WHAT YOU HAVE TO DO >> Your reply should consist only of the lines from the one with "The image size is (1521, 784)." through the end of the entries, transcribed exactly. Pictures stay out.

_ _ _ _ _

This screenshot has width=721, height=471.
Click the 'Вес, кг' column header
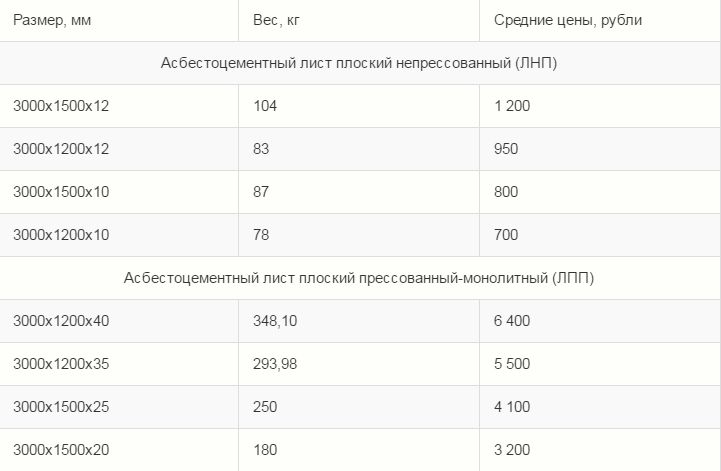tap(276, 20)
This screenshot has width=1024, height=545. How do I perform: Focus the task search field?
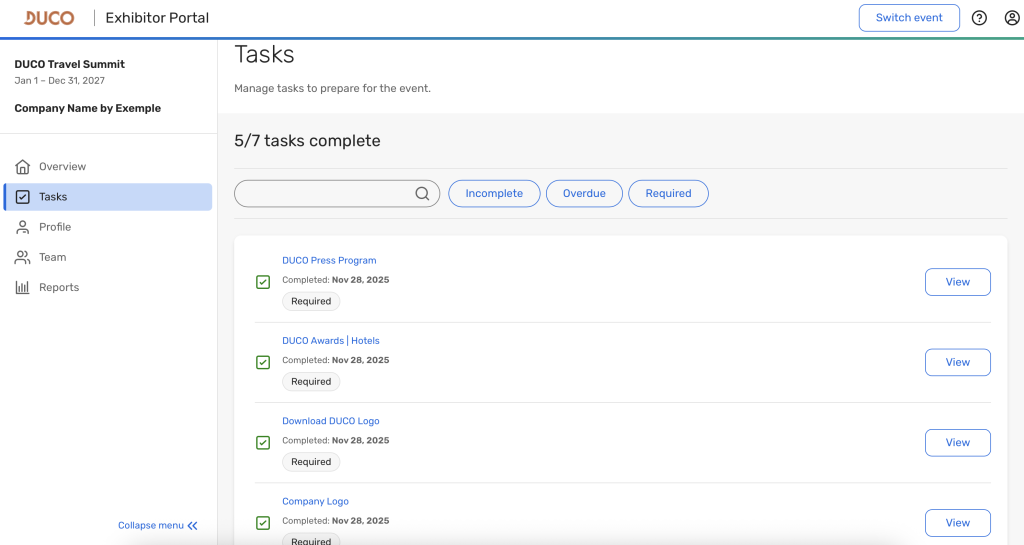pos(325,194)
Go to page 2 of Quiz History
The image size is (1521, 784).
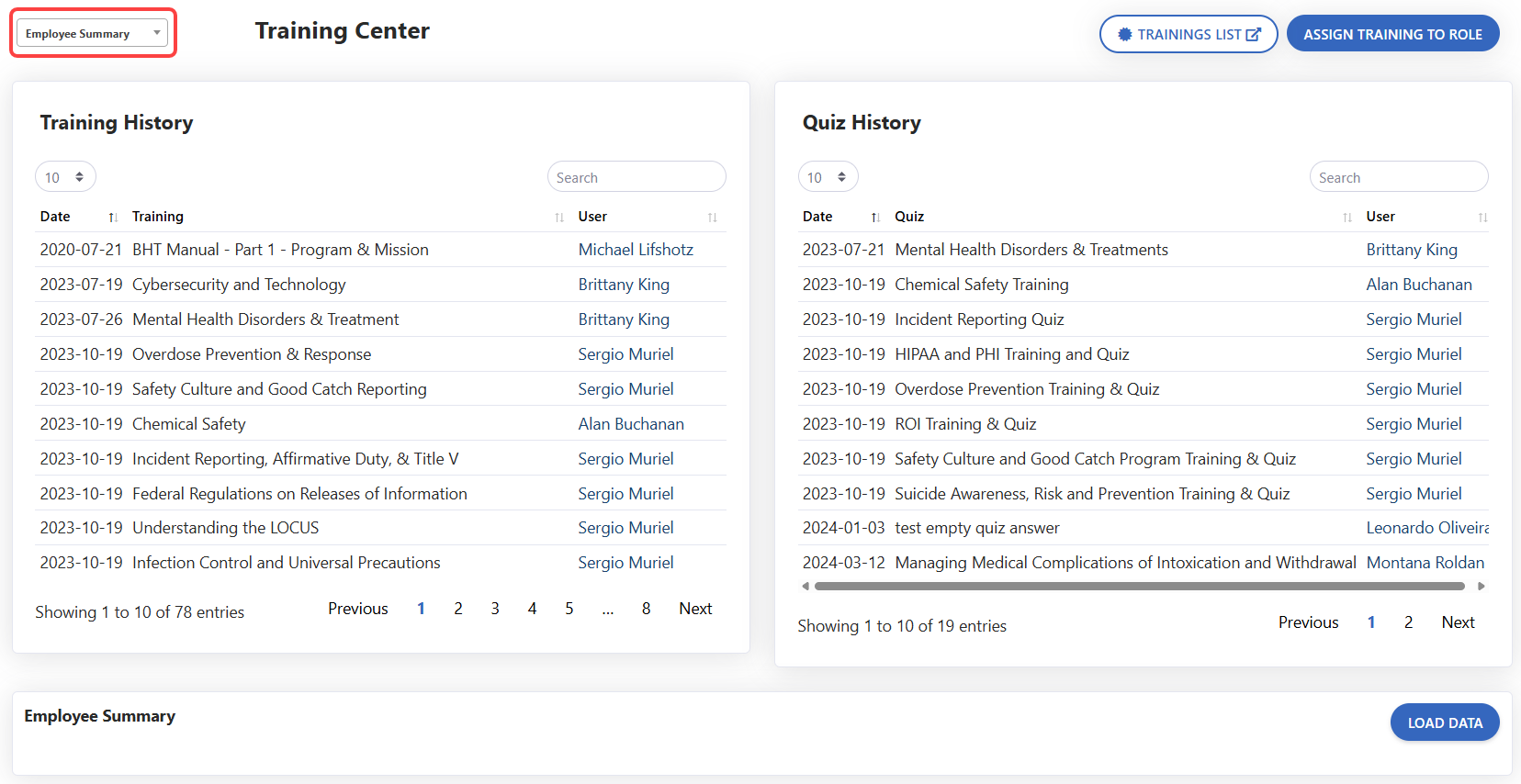pyautogui.click(x=1408, y=622)
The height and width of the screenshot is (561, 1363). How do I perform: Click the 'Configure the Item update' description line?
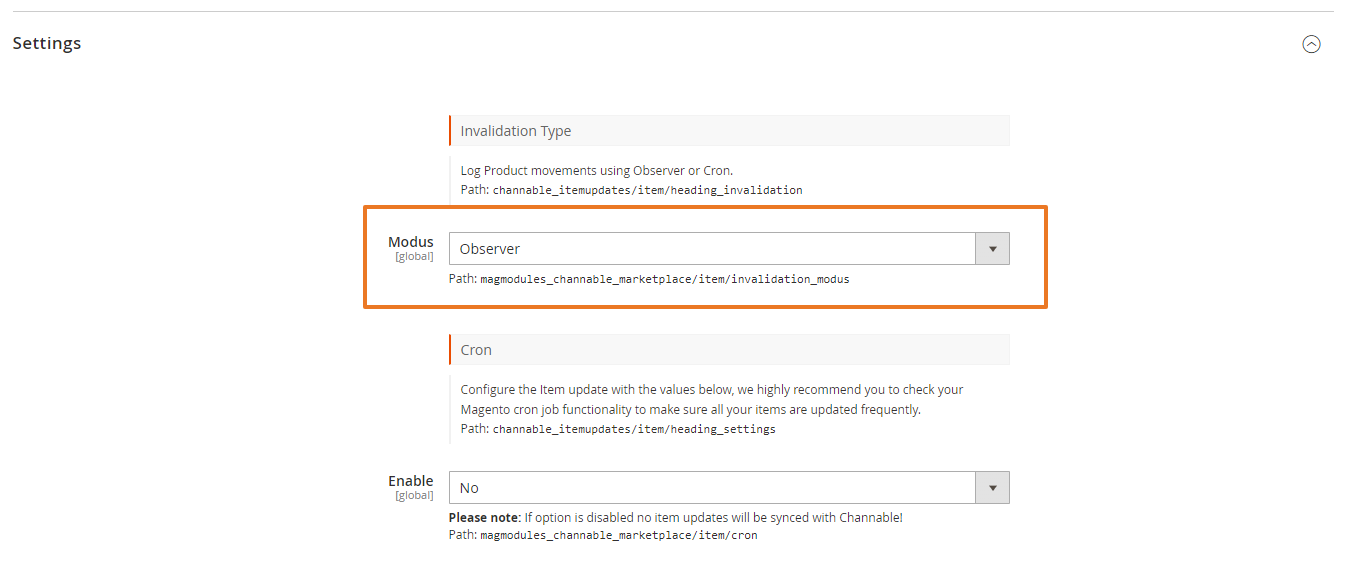pyautogui.click(x=711, y=389)
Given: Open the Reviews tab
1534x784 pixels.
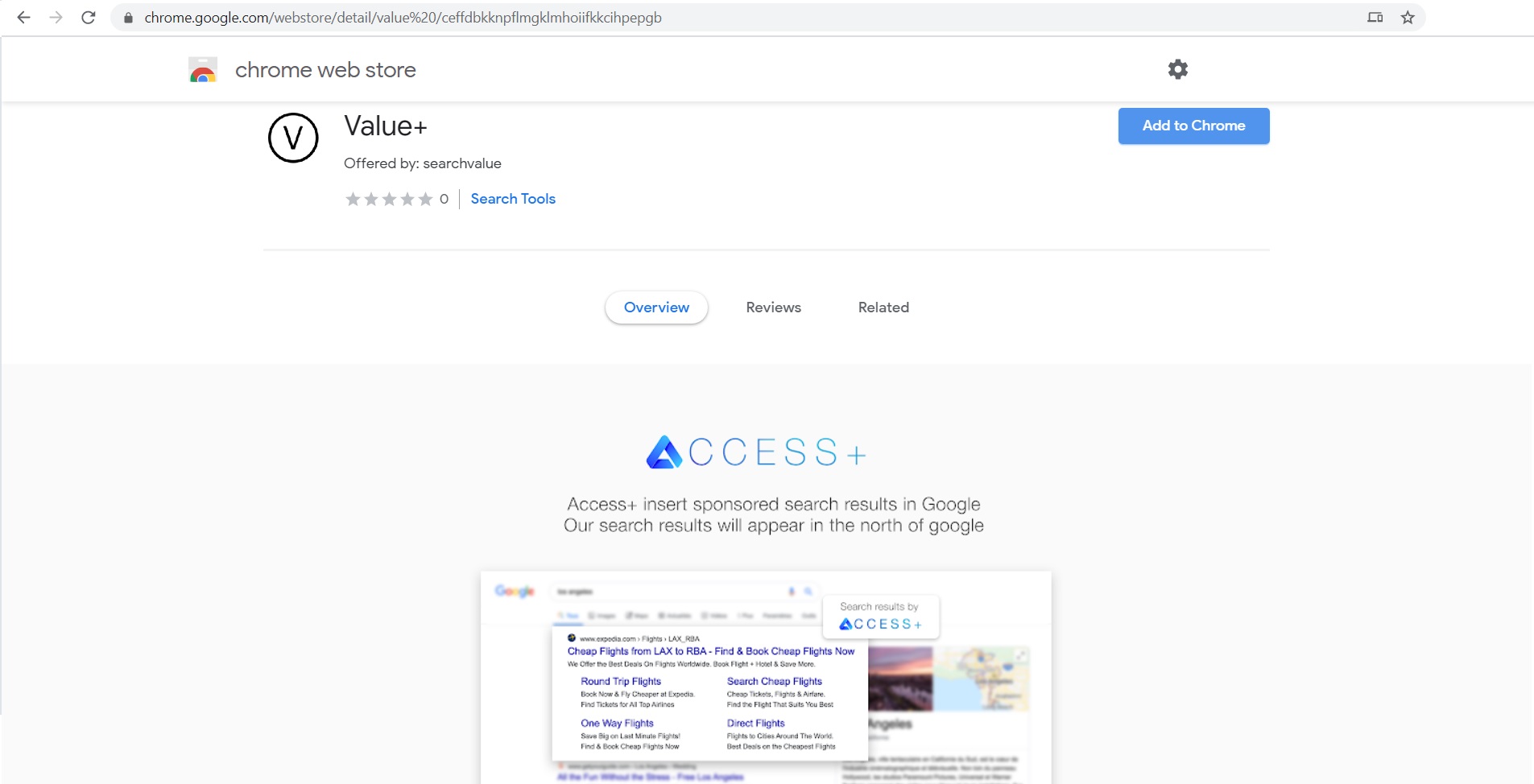Looking at the screenshot, I should 773,307.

_ _ _ _ _

WRITTEN SOLUTION >>
The image size is (1521, 784).
pyautogui.click(x=1408, y=622)
The height and width of the screenshot is (561, 1363). How do I perform: Click the 'Configure the Item update' description line?
pyautogui.click(x=711, y=389)
Given: Open the Reviews tab
1534x784 pixels.
Looking at the screenshot, I should 773,307.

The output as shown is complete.